Pero este no es un espacio para analizar la ética con la que se utilizan las palabras, sino para abordar sus múltiples posibilidades como principal herramienta a la hora de crear el storytelling de un proyecto empresarial que se está gestando. Las palabras, convertidas en historia, son el pilar sobre el que se apoyará la identidad de una marca, a través del naming; la comunicación corporativa; la estrategia social media; el posicionamiento web; la relación con sus clientes, etc.  ¿No me crees? Hablamos de mensajes estratégicos, de keywords, hashtag, de contenido original, metadescripciones…, y así un largo etcétera.

La mayoría de los emprendedores de referencia esconden una pequeña historia que adquiere grandeza cuando es el germen de un éxito. Henry Ford, creció en el seno de una familia granjera muy pobre. Quedó fascinado cuando vio por primera vez una máquina autopropulsada. Y su pasión por los motores le llevó a convertirse inicialmente en un experto en la reparación de relojes. De aprendiz de maquinista pasó a ser ingeniero y creador de su propio vehículo con motor de gasolina. Algunos desaciertos y mucho esfuerzo y empeño culminaron en lo que todo el mundo conoce hoy.

El modelo se repite con muchos de los fundadores de los gigantes tecnológicos de la actualidad:  Jeff Bezos (Amazon), y su primera tienda online de libros con oficina en un garaje; Steve Jobs al fundar Apple tras volver de un retiro espiritual en la India; Mark Zuckerberg (Facebook), acusado por la Universidad de Harvard de violar la seguridad informática con Facemash.com. La lista es muy extensa.
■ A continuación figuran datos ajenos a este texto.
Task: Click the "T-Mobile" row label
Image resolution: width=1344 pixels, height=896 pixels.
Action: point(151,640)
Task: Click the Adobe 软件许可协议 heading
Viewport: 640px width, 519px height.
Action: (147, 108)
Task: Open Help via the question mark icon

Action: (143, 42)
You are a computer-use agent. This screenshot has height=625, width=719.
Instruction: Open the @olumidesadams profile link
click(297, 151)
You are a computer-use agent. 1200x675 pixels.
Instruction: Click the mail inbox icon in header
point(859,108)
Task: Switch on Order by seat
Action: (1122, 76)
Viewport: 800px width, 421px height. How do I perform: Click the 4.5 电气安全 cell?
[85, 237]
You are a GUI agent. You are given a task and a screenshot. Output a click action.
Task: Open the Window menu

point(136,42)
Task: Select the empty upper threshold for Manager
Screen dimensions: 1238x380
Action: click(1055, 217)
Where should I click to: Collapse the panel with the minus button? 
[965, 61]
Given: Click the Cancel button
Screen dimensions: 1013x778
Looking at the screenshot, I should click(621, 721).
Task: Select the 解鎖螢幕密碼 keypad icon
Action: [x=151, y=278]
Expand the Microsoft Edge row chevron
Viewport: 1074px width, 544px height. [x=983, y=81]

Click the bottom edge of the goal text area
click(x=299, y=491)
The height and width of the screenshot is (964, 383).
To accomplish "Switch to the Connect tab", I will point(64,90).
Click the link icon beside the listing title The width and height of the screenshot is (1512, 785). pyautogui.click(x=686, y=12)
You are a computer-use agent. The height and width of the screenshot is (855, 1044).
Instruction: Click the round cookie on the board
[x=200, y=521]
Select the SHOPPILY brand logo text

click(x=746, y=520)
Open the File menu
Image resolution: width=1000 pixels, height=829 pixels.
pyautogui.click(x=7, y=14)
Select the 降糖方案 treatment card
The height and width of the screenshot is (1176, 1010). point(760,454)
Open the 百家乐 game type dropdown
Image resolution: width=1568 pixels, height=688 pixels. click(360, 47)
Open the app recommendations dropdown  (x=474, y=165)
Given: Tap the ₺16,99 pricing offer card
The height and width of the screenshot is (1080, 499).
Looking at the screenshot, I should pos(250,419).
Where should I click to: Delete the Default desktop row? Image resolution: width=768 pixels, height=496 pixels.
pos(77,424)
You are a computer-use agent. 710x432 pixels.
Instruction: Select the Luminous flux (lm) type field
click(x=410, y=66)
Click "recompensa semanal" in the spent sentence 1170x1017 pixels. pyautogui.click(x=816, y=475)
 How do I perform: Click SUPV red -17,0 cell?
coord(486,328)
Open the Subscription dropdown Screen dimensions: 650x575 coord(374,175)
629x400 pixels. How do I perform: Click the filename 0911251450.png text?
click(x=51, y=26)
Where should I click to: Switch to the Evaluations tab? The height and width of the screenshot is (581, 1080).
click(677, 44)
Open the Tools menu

El papel de la comunicación para los proyectos emprendedores es clave y ha conseguido marcar claras diferencias con respecto a cómo se utiliza por parte de otro tipo de compañías. Por su propia dinámica, en constante evolución, la comunicación se desarrolla con un ritmo trepidante. Las bases que se asientan hoy, mañana han quedado obsoletas. Un concepto muy alejado del formato por el que apuestan las compañías consolidadas, con procesos en ocasiones más burocratizados, lentos y marcados por la resistencia al cambio.

En el caso de las startups o empresas que destacan por un alto grado de innovación, su operativa o propuesta de valor añade otro aliciente, el reto de transmitir con claridad qué aporta su actividad, a priori compleja, pero que llega para salvarnos la vida. Aquí, los responsables de marketing y comunicación se configuran como los nuevos trovadores que, aunque sin música, novelan sus historias para poder alcanzar de forma certera a sus públicos.